Comment étudier les structures et fonctions du vivant ? Une approche multidisciplinaire et intégrée
Ces travaux requièrent des approches combinées, émanant de différentes disciplines, de la biologie, de la chimie, des sciences de l’ingénieur, de l’informatique, de la physique et des mathématiques. Une part de ce champ disciplinaire nécessite donc la mise au point d’instrumentations de pointe pour analyser de manière toujours plus fine et pertinente les briques de base composant le vivant. On peut assimiler ces approches à celles de la mise au point de "lunettes moléculaires" permettant de les voir et les étudier de près, mais aussi, avec un champ plus large, de les intégrer dans la cellule ou dans les fluides biologiques comme le sang, à l’image de ce que ferait un zoom optique.

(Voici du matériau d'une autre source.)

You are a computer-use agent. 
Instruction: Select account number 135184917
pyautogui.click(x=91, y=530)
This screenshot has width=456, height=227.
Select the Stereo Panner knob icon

Les approches biophysiques permettent d'obtenir des "images" du fonctionnement des molécules, depuis le niveau atomique jusqu'à des niveaux plus intégrés comme ceux des machines cellulaires complexes. Les progrès dans les méthodes de détection donnent aujourd’hui aux chercheurs des informations relatives à un édifice moléculaire unique, et non pas à une population, ainsi qu’à ses transitions dynamiques locales.
La modélisation moléculaire entreprend d’unifier les données portant sur les propriétés chimiques, structurales et dynamiques des biomolécules, afin de produire des modèles de leurs fonctions et interactions.

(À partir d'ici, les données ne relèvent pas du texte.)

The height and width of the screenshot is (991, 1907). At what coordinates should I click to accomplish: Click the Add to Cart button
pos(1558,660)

La biochimie permet quant à elle de suivre, de comprendre et d'analyser toutes les transformations qu'assure la cellule : production d'énergie, fabrication de molécules, réparation des lésions, élimination des déchets…
La chimie pour le vivant vise à mimer des molécules ou des réactions biologiques. Elle permet ainsi de fournir des outils pour l’étude de fonctions biologiques ou des médicaments qui contrecarrent une fonction pathologique. Les informations biophysiques et biochimiques sont aussi souvent nécessaires pour comprendre la manière dont les médicaments agissent et pour concevoir ou identifier de nouvelles molécules actives.
Les biomathématiques concernent la modélisation dynamique ou quantitative des systèmes biologiques.
L’approche bio-informatique est enfin une composante indispensable et transversale de ces travaux : elle concerne aussi bien le "mining" (simulation d’une propriété) que la hiérarchisation des analyses réalisées à haut-débit et le traitement ad hoc des innombrables données acquises par des systèmes dédiés de haute technologie.